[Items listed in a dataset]

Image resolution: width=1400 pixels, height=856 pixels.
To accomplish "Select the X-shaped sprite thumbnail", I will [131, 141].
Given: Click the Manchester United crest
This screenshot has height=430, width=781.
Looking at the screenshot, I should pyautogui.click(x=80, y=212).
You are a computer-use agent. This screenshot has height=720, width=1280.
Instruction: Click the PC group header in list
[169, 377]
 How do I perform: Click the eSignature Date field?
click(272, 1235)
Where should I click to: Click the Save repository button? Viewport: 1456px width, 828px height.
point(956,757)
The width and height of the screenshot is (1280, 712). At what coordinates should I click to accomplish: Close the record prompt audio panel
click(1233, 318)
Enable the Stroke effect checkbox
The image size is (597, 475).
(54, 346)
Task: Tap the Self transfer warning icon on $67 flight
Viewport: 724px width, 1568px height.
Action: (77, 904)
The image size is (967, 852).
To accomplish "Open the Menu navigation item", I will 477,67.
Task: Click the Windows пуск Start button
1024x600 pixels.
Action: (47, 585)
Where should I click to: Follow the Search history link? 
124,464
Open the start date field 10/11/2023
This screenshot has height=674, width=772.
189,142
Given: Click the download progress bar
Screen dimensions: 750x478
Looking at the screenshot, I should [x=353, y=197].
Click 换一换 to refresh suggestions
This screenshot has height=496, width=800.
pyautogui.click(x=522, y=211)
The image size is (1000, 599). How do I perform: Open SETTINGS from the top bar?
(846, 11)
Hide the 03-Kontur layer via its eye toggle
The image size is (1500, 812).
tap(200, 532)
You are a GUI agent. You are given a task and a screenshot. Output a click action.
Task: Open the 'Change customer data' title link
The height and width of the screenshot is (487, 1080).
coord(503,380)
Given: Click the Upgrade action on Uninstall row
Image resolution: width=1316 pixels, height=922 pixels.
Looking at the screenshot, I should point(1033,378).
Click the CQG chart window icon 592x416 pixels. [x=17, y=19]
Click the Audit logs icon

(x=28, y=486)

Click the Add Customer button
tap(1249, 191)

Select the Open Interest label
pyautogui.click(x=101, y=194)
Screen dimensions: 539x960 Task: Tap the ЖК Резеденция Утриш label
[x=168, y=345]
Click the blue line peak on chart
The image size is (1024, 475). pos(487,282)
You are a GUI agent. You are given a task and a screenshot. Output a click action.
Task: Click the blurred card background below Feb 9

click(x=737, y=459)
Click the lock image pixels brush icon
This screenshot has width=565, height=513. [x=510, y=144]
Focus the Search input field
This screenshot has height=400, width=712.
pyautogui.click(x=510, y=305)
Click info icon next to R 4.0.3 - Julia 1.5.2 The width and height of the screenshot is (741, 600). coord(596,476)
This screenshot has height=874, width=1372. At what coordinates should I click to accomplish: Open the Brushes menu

* Your objective *
Transcribe the data above in its entirety, exactly.

* Exercise response *
Image resolution: width=1400 pixels, height=856 pixels.
To accomplish "Select the X-shaped sprite thumbnail", I will [131, 141].
Given: Click the Manchester United crest
This screenshot has height=430, width=781.
Looking at the screenshot, I should pyautogui.click(x=80, y=212).
You are a computer-use agent. This screenshot has height=720, width=1280.
Instruction: Click the PC group header in list
[169, 377]
 How do I perform: Click the eSignature Date field?
click(272, 1235)
Where should I click to: Click the Save repository button? Viewport: 1456px width, 828px height.
point(956,757)
The width and height of the screenshot is (1280, 712). At what coordinates should I click to accomplish: Close the record prompt audio panel
click(1233, 318)
Enable the Stroke effect checkbox
The image size is (597, 475).
(54, 346)
Task: Tap the Self transfer warning icon on $67 flight
Viewport: 724px width, 1568px height.
Action: (77, 904)
The image size is (967, 852).
To accomplish "Open the Menu navigation item", I will 477,67.
Task: Click the Windows пуск Start button
1024x600 pixels.
Action: (47, 585)
Where should I click to: Follow the Search history link? 
124,464
Open the start date field 10/11/2023
This screenshot has height=674, width=772.
189,142
Given: Click the download progress bar
Screen dimensions: 750x478
Looking at the screenshot, I should [x=353, y=197].
Click 换一换 to refresh suggestions
This screenshot has height=496, width=800.
pyautogui.click(x=522, y=211)
The image size is (1000, 599). How do I perform: Open SETTINGS from the top bar?
(846, 11)
Hide the 03-Kontur layer via its eye toggle
The image size is (1500, 812).
tap(200, 532)
You are a GUI agent. You are given a task and a screenshot. Output a click action.
Task: Open the 'Change customer data' title link
The height and width of the screenshot is (487, 1080).
coord(503,380)
Given: Click the Upgrade action on Uninstall row
Image resolution: width=1316 pixels, height=922 pixels.
Looking at the screenshot, I should point(1033,378).
Click the CQG chart window icon 592x416 pixels. [x=17, y=19]
Click the Audit logs icon

(x=28, y=486)

Click the Add Customer button
tap(1249, 191)

Select the Open Interest label
pyautogui.click(x=101, y=194)
Screen dimensions: 539x960 Task: Tap the ЖК Резеденция Утриш label
[x=168, y=345]
Click the blue line peak on chart
The image size is (1024, 475). pos(487,282)
You are a GUI agent. You are given a task and a screenshot. Output a click action.
Task: Click the blurred card background below Feb 9

click(x=737, y=459)
Click the lock image pixels brush icon
This screenshot has width=565, height=513. [x=510, y=144]
Focus the Search input field
This screenshot has height=400, width=712.
pyautogui.click(x=510, y=305)
Click info icon next to R 4.0.3 - Julia 1.5.2 The width and height of the screenshot is (741, 600). coord(596,476)
This screenshot has height=874, width=1372. At what coordinates should I click to accomplish: Open the Brushes menu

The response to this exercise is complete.